DIRECTIONS FOR THIS TASK
Quote the lines of the listing below from the line containing "Click inside the Secret key box" through the line containing "click(1026, 299)", inclusive.

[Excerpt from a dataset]
[Start]

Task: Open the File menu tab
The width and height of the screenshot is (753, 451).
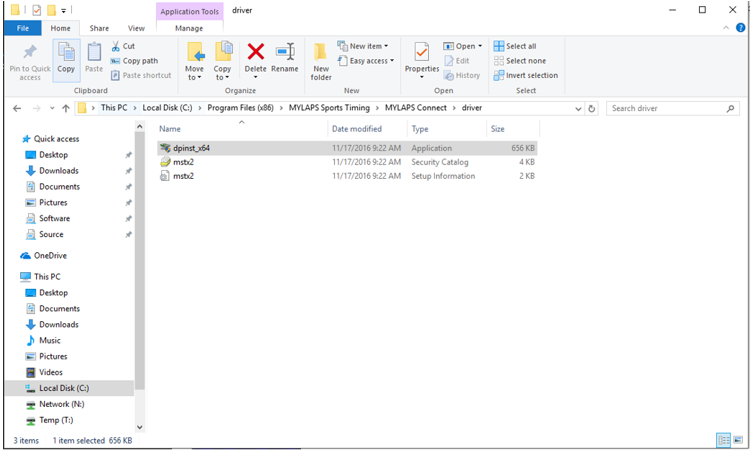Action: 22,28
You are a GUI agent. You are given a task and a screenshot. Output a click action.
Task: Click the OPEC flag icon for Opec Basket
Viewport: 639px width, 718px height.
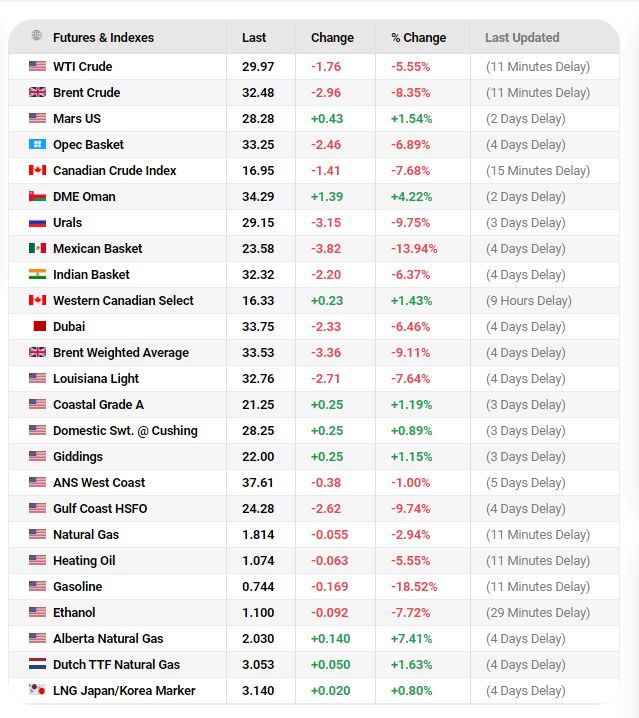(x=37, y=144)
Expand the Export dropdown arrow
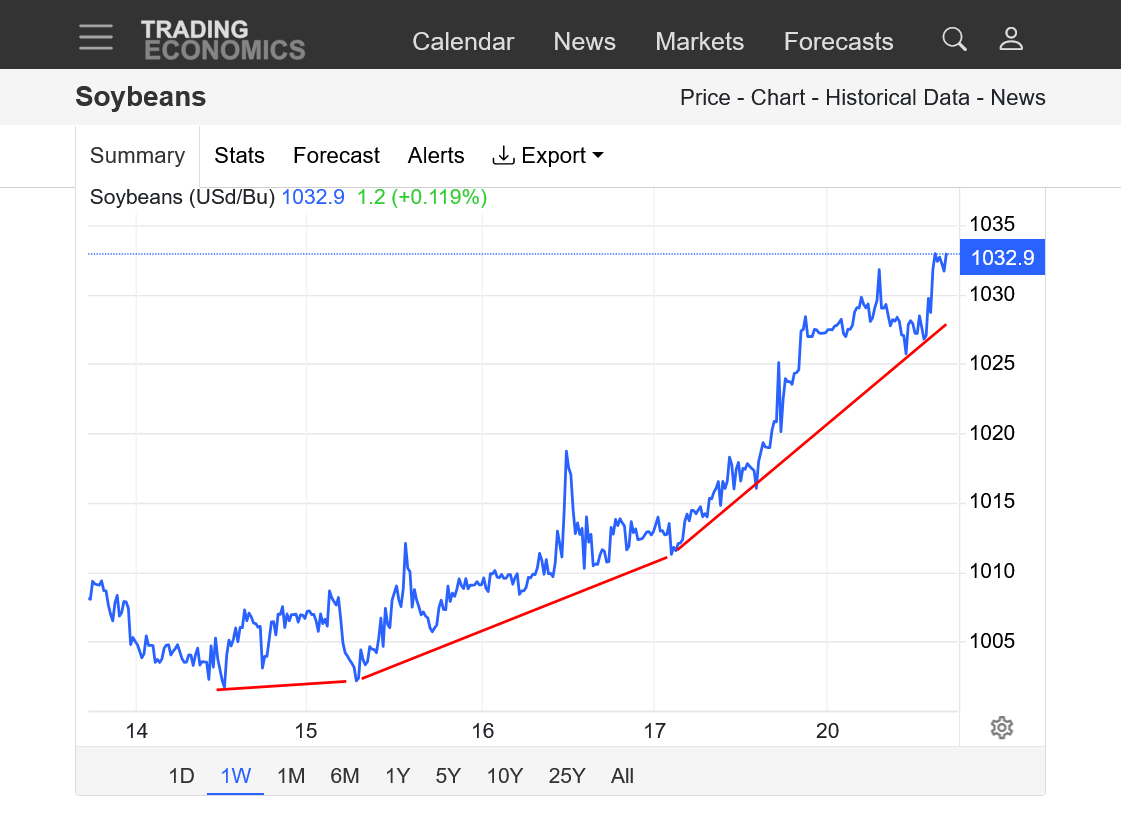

[End]
[Start]

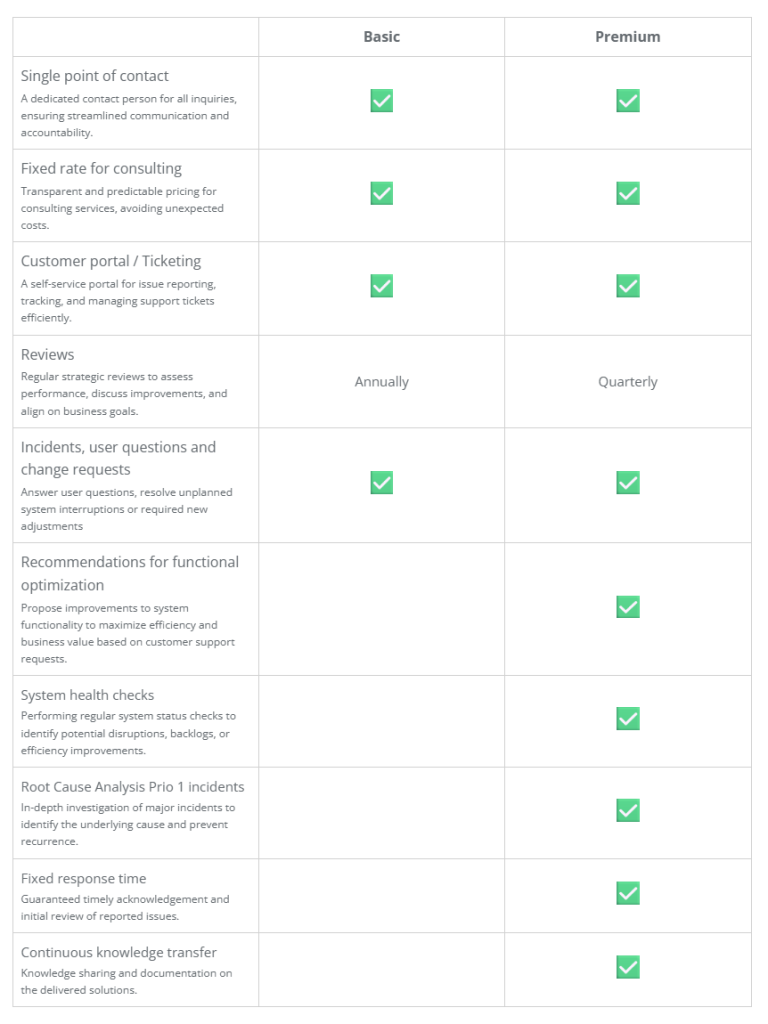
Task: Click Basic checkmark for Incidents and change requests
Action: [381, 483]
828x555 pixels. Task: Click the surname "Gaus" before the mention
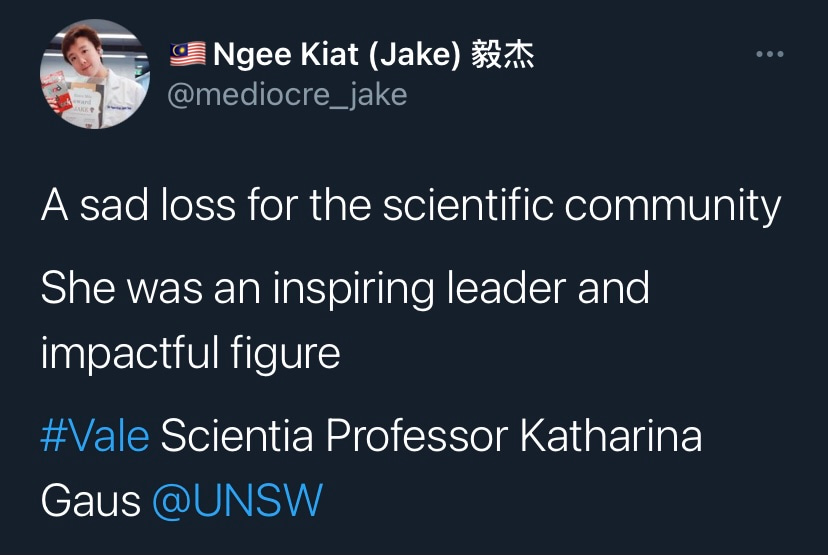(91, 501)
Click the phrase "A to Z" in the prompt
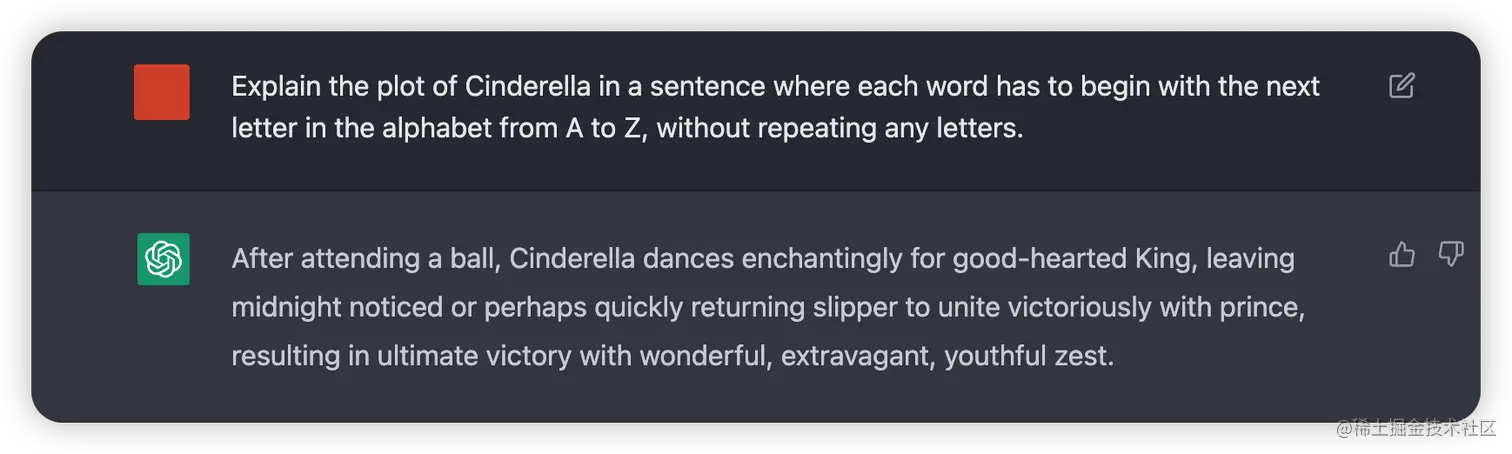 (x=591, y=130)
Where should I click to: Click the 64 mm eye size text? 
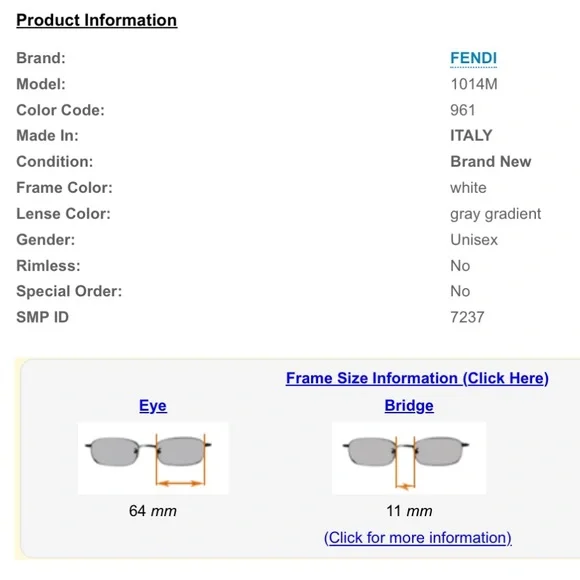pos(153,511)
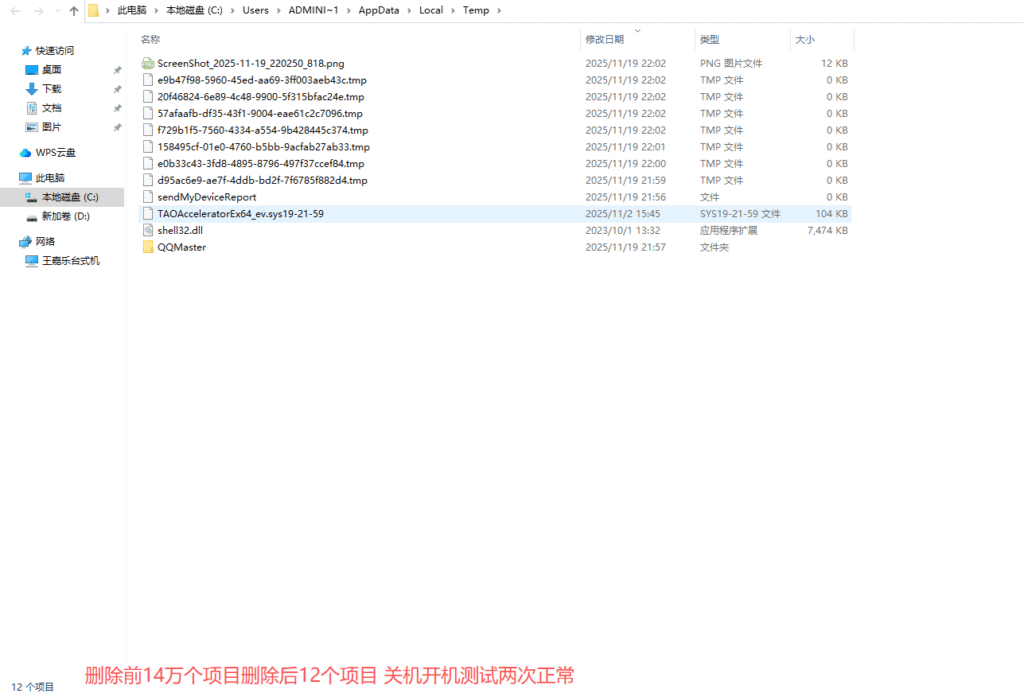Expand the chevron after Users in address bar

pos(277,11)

[End]
[Start]

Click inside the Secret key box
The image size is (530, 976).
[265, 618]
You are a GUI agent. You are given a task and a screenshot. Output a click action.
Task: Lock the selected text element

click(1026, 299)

[End]

WRITTEN SOLUTION
Click inside the Secret key box
The image size is (530, 976).
[265, 618]
You are a GUI agent. You are given a task and a screenshot. Output a click action.
Task: Lock the selected text element

click(1026, 299)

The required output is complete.